Could you retype exactly the lines below between the one holding "You are a GUI" and the one holding "1186x498 pixels.", inclusive, leaving out any pictures?
--- GIVEN RECORDS Enclosed Below ---
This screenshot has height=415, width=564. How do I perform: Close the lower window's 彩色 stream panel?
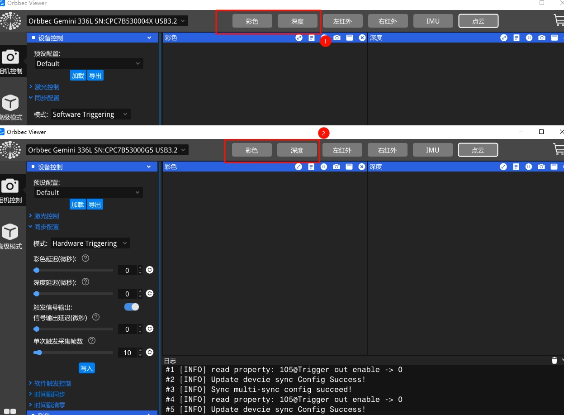pos(362,167)
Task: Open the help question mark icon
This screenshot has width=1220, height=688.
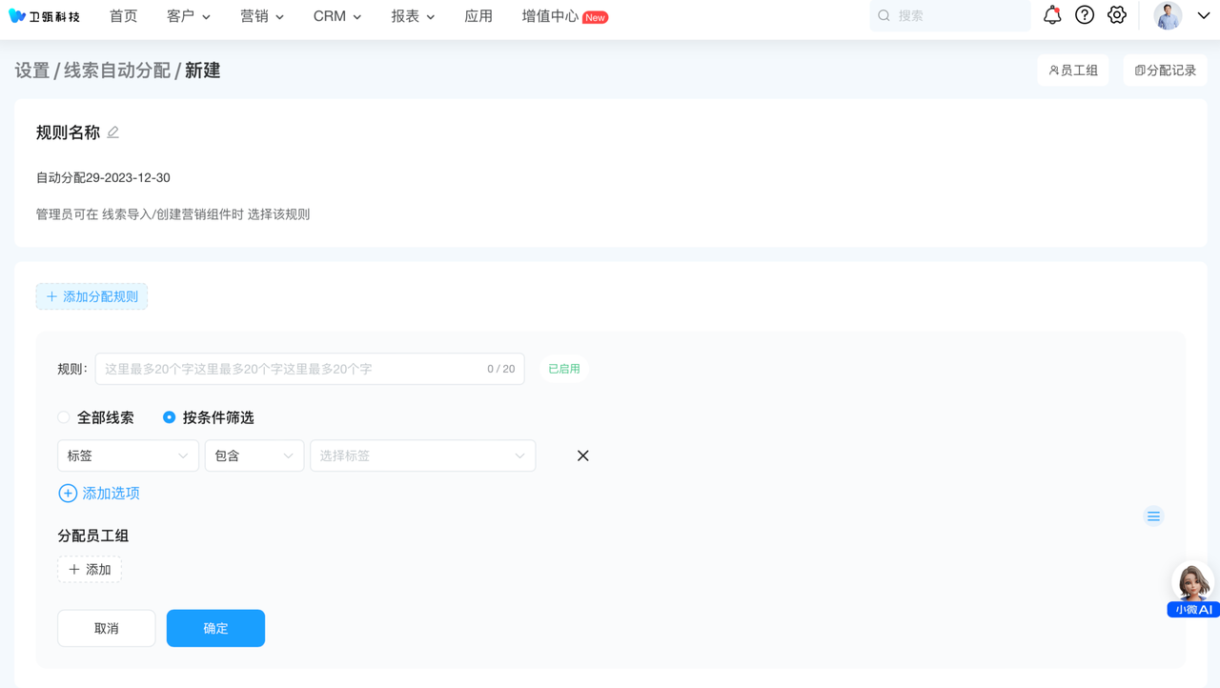Action: coord(1085,15)
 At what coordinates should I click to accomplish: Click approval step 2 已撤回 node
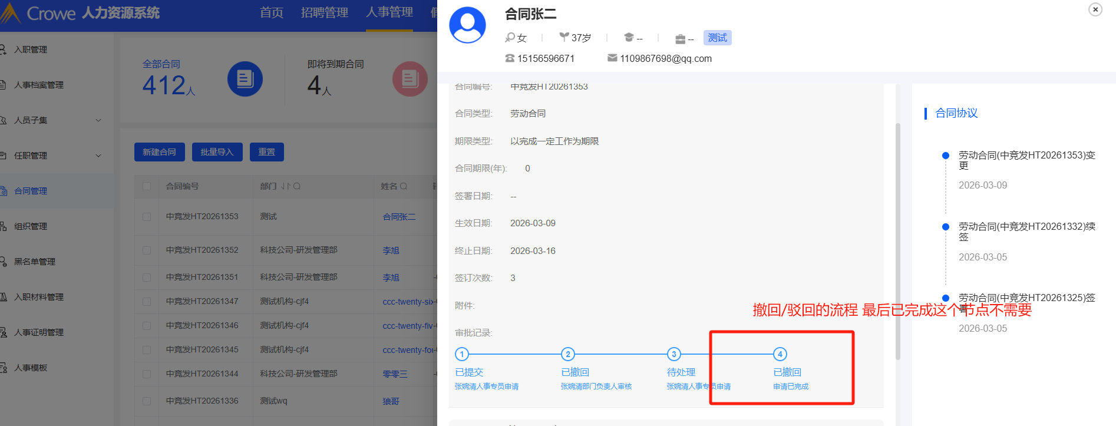click(567, 354)
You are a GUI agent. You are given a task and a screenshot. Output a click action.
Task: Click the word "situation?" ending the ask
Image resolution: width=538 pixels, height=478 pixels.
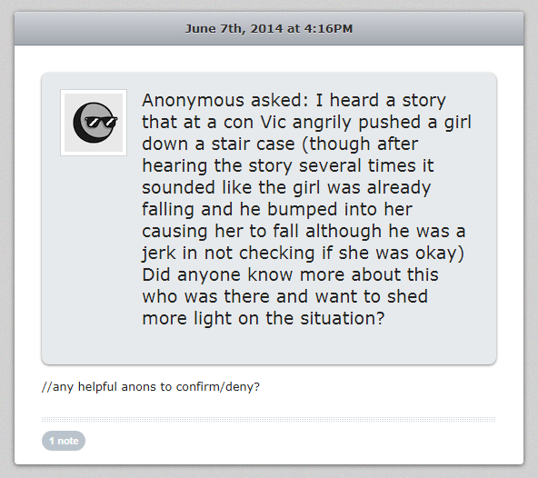(343, 318)
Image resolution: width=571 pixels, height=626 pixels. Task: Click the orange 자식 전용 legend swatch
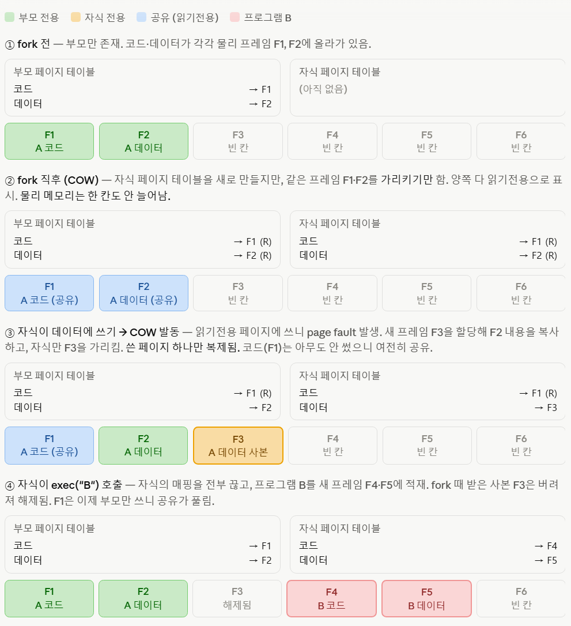point(75,17)
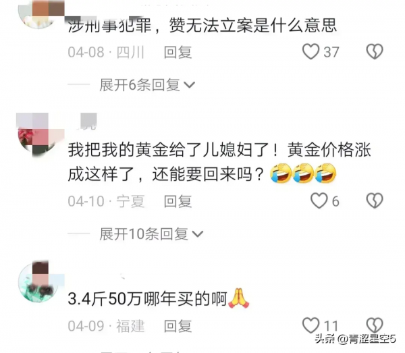Reply to the 04-10 Ningxia comment

point(178,201)
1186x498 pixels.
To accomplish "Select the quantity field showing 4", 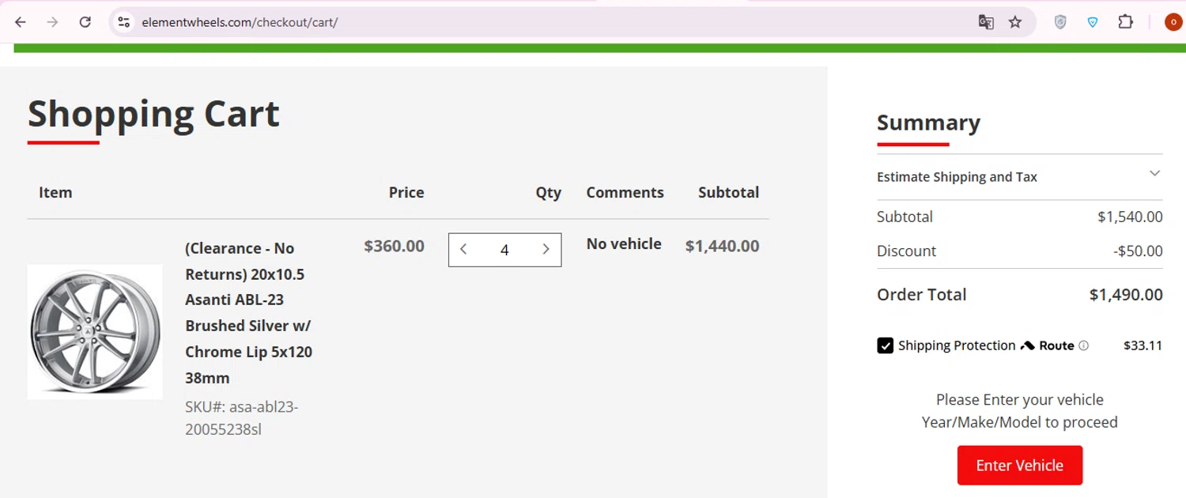I will click(x=504, y=250).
--- End of Enclosed GIVEN RECORDS ---
» **EXERCISE RESPONSE**
You are a GUI agent. You are given a task and a screenshot. Output a click action.
Task: Click the word "situation?" ending the ask
Image resolution: width=538 pixels, height=478 pixels.
(343, 318)
Image resolution: width=571 pixels, height=626 pixels. Task: Click the orange 자식 전용 legend swatch
point(75,17)
Reply to the 04-10 Ningxia comment

point(178,201)
1186x498 pixels.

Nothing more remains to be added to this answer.